Monetizzazione delle ferie non godute, miti da sfatare: anche il dirigente responsabile di struttura ha diritto

Avere autonomia nella gestione delle ferie maturate significa perdita del diritto alla monetizzazione di quelle non godute? Sfatiamo una volta per tutte questo mito che perseguita i dirigenti responsabili di struttura.

Sommario

  1. Autonomia nella gestione delle ferie: il nodo per le Aziende
  2. Il diritto alle ferie annuali retribuite è inderogabile
  3. Le indicazioni della giurisprudenza sui dirigenti responsabili di struttura
  4. Il dirigente medico responsabile di struttura e la gestione delle ferie maturate

Nel viaggio fra le motivazioni addotte dalle aziende sanitarie per tentare di bloccare l’accesso alla monetizzazione delle ferie non godute, ci si occupa di coloro che, avendo ricoperto ruoli di responsabilità, non potrebbero reclamare l’indennizzo dal momento che, secondo la tesi amministrativa, godendo di piena autonomia organizzativa avrebbero potuto liberamente fruirne, senza condizionamento alcuno

La categoria dei dirigenti medici, specialmente quelli che ricoprono ruoli con compiti di direzione di struttura, è quella che, oltre a risentire maggiormente del problema delle ferie arretrate, si vede sovente negare dalle amministrazioni sanitarie il diritto a ricevere l’indennità monetaria per le ragioni più disparate.
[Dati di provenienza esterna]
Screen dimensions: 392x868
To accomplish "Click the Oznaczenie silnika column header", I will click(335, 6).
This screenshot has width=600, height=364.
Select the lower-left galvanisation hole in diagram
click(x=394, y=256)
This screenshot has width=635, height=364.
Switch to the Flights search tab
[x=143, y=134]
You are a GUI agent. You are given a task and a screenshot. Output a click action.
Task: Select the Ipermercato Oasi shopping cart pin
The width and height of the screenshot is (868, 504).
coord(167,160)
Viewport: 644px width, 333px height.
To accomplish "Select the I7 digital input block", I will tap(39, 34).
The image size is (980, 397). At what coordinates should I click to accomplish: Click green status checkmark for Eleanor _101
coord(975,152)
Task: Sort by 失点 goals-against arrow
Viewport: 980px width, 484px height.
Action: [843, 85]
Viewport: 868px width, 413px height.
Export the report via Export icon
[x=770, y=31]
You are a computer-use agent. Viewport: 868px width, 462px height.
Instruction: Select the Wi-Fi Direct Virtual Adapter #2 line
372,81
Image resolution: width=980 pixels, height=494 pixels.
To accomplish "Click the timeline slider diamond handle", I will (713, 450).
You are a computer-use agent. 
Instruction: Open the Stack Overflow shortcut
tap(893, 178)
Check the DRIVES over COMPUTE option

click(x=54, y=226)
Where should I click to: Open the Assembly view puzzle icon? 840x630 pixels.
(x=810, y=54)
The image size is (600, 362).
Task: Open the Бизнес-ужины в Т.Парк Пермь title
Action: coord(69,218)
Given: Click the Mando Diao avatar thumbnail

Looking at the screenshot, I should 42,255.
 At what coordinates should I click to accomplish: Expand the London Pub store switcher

Una delle motivazioni che, più spesso, viene opposta riguarda la circostanza per cui, avendo rivestito ruoli caratterizzati da un certo grado (più o meno ampio) di autonomia gestionale, la mancata fruizione delle ferie durante l’anno sarebbe imputabile a loro stessi.

In poche parole, nel corso degli anni di rapporto, costoro avrebbero omesso di fruire dei giorni di congedo ordinario per responsabilità propria per cui, avendo completa discrezionalità nelle modalità di esercizio del diritto al riposo, non aver goduto di tutto il congedo dimostrerebbe, per ciò solo, l’implicita volontà di rinunciarvi, fatta salva l’ipotesi, del tutto residuale, di poter opporre all’azienda irresistibili ragioni di servizio che ne avrebbero impedito l’utilizzo.

Praticamente, i dirigenti con ruoli apicali, che per primi devono fronteggiare le endemiche carenze strutturali dei reparti, dovendo comunque garantire il raggiungimento dei sempre più gravosi obbiettivi aziendali, sarebbero alla fine “puniti” per non essere riusciti a godere delle loro ferie, anche quando (magari) hanno dovuto privilegiare quelle dei loro collaboratori, ponendo in secondo piano la tutela dei propri interessi.

Autonomia nella gestione delle ferie: il nodo per le Aziende

Proprio di recente, nell’ambito dell’attività di sostegno legale ad un direttore di struttura complessa che, da anni in pensione, si era avvenuto di aver lasciato oltre 120 giorni di ferie alla cessazione del rapporto di lavoro, si è dovuta registrare l’immancabile obiezione dell’azienda, destinataria della diffida stragiudiziale di pagamento dell’indennizzo, fondata proprio sul ruolo apicale rivestito dal suo ex dipendente.

La tesi sostenuta dall’amministrazione pubblica era sostanzialmente la seguente: il dirigente di struttura complessa, al pari degli altri responsabili, gode di piena autonomia nell’organizzazione e nelle tempistiche di svolgimento della propria attività, per cui detiene anche il potere di autodeterminarsi il periodo di ferie a proprio piacimento e senza alcun condizionamento.

Pertanto – secondo l’azienda – qualora il dirigente non abbia fruito del periodo di riposo annuale, ciò significa che è avvenuto per una sua libera scelta personale, che di fatto esclude qualsiasi inadempimento colpevole dell’amministrazione pubblica, con conseguente esonero della stessa da ogni onere economico per i giorni non goduti dal suo ex dipendente.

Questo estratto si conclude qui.